Umweltalarm in Südserbien: Mehr als 60'000 Menschen versorgen sich wegen vergifteten Leitungswassers aus Tankwagen. In einer Stadt im Norden gibt es Probleme mit Arsen im Wasser.
«Sauerei», «unverschämt» und «kriminell», schimpfen einige beim Wasserholen aus Tankbehältern. Doch die meisten zucken nur mit den Schultern oder machen sich über ihre Lage lustig.
Zu viel Quecksilber und Kadmium
In der Stadt Uzice im Südwesten Serbiens herrscht seit über vier Wochen der Ausnahmezustand. Mehr als 60'000 Menschen müssen ihr Trinkwasser aus grossen Wasserbehältern abzapfen, weil das Leitungswasser verseucht ist. Die Behörden haben die Probleme lange verheimlicht.
Schon vor zwei Jahren waren in der Talsperre Vrutci, aus der das Wasser stammt, zu viel Quecksilber und Kadmium entdeckt worden, berichtete die Zeitung «Danas». Doch die Behörden blieben stumm und liessen die Proben fürs nächste Jahr schlicht ausfallen. Anfang Dezember vergangenen Jahres gab es überall Spekulationen und Gerüchte über den Zustand des Wassers. Doch die Behörden gaben am 16. Dezember Entwarnung, obgleich die Mitarbeiter der Ämter ihre Verwandten warnten.

[Quelldaten]
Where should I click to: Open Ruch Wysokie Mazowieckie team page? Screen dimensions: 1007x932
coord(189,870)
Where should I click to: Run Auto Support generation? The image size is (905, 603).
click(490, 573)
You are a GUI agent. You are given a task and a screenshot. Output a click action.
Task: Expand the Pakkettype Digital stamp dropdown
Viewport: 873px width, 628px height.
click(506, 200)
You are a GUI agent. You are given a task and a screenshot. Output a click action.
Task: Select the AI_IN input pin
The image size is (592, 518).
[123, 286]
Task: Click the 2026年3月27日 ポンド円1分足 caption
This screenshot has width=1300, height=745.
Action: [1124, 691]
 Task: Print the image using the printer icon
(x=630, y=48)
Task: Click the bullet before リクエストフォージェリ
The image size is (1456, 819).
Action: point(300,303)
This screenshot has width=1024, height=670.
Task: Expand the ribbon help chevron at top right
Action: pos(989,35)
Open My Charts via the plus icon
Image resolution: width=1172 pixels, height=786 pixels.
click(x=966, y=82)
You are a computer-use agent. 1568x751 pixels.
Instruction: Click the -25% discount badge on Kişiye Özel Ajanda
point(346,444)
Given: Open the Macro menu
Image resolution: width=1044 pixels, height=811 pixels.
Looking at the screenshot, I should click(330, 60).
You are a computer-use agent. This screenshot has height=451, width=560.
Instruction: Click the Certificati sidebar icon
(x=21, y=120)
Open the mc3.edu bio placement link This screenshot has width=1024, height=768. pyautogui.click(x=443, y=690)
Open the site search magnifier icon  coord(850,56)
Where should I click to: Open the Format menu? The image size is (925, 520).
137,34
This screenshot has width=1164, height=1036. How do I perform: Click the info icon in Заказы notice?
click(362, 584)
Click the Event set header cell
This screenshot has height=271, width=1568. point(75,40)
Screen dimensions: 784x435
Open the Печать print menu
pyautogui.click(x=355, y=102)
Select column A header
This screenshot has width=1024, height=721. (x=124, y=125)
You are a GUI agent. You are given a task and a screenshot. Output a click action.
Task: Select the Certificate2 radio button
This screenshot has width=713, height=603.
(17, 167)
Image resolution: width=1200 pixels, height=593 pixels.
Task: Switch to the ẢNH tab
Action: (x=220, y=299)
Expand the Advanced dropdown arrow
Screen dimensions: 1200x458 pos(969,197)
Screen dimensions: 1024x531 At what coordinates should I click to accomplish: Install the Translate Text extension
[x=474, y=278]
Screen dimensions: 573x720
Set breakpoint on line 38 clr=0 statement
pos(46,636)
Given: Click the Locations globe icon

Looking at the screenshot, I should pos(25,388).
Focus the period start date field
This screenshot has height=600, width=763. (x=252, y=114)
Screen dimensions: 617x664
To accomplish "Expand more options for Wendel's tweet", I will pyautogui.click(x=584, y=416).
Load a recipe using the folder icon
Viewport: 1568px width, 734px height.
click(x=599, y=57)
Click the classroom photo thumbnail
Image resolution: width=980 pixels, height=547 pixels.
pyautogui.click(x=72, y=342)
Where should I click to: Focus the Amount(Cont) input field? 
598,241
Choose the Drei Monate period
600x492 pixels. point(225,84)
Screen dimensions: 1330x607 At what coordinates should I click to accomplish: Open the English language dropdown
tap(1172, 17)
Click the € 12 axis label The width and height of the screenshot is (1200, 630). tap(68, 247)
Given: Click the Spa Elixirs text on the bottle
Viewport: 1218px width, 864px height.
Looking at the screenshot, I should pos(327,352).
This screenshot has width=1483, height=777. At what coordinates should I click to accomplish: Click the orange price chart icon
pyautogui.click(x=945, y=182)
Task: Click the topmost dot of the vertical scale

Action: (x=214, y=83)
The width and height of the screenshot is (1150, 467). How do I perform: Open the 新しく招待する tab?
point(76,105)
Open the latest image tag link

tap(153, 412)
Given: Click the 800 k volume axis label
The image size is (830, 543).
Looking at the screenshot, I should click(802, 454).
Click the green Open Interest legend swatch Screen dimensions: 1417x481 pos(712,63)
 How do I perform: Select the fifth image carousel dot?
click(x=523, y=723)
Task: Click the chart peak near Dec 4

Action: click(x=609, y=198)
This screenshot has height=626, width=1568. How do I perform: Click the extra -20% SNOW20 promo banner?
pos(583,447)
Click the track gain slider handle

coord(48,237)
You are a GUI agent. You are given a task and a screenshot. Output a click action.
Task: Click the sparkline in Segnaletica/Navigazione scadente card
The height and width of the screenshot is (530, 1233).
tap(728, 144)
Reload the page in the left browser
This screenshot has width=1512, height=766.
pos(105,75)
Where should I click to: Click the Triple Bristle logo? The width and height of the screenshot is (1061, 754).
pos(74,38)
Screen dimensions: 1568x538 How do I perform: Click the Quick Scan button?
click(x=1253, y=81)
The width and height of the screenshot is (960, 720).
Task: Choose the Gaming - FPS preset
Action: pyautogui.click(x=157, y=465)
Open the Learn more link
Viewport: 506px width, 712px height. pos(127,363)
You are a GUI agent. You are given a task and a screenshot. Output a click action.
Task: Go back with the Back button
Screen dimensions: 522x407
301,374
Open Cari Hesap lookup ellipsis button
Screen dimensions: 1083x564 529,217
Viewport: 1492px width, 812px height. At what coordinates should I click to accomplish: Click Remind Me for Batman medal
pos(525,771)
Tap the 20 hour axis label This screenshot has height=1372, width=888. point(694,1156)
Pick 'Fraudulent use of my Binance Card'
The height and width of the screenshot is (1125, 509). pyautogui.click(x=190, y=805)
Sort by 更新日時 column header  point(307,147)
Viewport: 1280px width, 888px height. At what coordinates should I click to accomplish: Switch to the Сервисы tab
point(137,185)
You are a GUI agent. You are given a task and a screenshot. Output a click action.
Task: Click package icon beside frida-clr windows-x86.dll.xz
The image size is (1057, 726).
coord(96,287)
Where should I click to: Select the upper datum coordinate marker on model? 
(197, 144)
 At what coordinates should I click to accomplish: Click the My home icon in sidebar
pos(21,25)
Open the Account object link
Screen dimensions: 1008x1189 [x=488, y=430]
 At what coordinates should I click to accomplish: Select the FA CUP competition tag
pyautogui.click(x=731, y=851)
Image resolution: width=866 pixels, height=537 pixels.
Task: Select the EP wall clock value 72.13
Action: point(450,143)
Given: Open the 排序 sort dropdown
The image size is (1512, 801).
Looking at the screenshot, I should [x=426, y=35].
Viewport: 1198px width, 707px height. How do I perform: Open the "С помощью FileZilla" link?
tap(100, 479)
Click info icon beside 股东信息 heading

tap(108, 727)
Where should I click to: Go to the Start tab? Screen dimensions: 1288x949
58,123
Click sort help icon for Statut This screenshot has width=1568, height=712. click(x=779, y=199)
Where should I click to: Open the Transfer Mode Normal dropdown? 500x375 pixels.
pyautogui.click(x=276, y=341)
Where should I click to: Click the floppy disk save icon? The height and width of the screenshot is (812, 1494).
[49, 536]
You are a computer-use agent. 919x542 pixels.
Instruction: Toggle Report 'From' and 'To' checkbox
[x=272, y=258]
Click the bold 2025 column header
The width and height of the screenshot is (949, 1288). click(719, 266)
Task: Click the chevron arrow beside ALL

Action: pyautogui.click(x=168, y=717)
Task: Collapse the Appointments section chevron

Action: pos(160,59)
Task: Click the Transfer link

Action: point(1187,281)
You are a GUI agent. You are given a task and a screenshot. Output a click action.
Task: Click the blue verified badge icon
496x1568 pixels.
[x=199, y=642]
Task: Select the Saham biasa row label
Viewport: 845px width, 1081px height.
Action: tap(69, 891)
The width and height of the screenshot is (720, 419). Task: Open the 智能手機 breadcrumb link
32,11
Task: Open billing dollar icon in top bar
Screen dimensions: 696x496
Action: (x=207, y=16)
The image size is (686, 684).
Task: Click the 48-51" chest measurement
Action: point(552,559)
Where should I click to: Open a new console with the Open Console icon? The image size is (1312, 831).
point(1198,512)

◆ **Aufgaben**
1) Beantworte anhand des Textauszugs über das verseuchte Trinkwasser in Uzice:
(a) Wie viele Menschen müssen ihr Trinkwasser aus Wasserbehältern abzapfen?
(b) Aus welcher Talsperre stammt das Wasser?
(c) An welchem Datum gaben die Behörden Entwarnung?
2) Schreibe den Textauszug über das verseuchte Trinkwasser in Uzice im selben Stil weiter.
Die Auflistung wird hier nicht benötigt.

◆ **Antworten nach Nummer**
1)
(a) Mehr als 60'000 Menschen.
(b) Aus der Talsperre Vrutci.
(c) Am 16. Dezember.

2)
Wassernutzung verboten
Erst am 27. Dezember verbot die Stadt dann die Wassernutzung «zum Trinken und Kochen», weil aus dem Stausee Vrutci vor den Toren von Uzice durch Algen Bakterien in die Leitungen gelangt seien.
Die diplomierte Biologin Marina Vukasinovic sagt: «Es ist die Umwelthölle.» Sie habe überlegt, wegzuziehen. Im Dezember sei der jahrzehntelange Smog mit seinen vielen Schadstoffen so dicht gewesen, dass man nur ein paar Meter weit habe sehen können. Die Ärzte hatten den Eltern geraten, ihre Kinder nicht ins Freie zu lassen oder sie in andere Landesteile zu bringen.
Die sonst politisch eher apathischen Bürger der Stadt organisierten über soziale Netzwerke schnell drei Demos vor der Stadtverwaltung. Mit Gasmasken, leeren Trinkbechern und Flaschen machten vor allem junge Menschen unter dem Slogan «Wir werden nicht schweigen» ihrem Unmut Luft.
Neue Trinkwasserleitung
Inzwischen gräbt die Armee des EU-Beitrittskandidaten Serbien eine 1,8 Kilometer lange Trinkwasserleitung zu einer neuen Quelle. Bis zum Wochenende soll die Leitung fertig sein. Die Talsperre Vrutci «wurde durch die Menschen ruiniert», sagt die 35-jährige Biologin Vukasinovic.
Hunderte von Wochenendhäusern, Fischfang und Tourismus hätten das Trinkwasserschutzgebiet ruiniert. «Die haben ihre Sickergruben im See geleert, aus dem sie dann getrunken haben», wundert sich die Zeitung «Informer». Die Sanierung wird teuer, sagt Wasserprofessor Bozo Dalmacija. Das Wasser müsse abgelassen und der Boden entseucht werden.
Umweltprobleme im ganzen Land
Der Fall Uzice ist nur die Spitze der Umweltprobleme. Im Norden muss sich die Stadt Zrenjanin schon seit zehn Jahren wegen Arsens im Trinkwasser aus Kanistern versorgen. Auch dort hatte man die Bürger jahrelang das versuchte Wasser trinken lassen.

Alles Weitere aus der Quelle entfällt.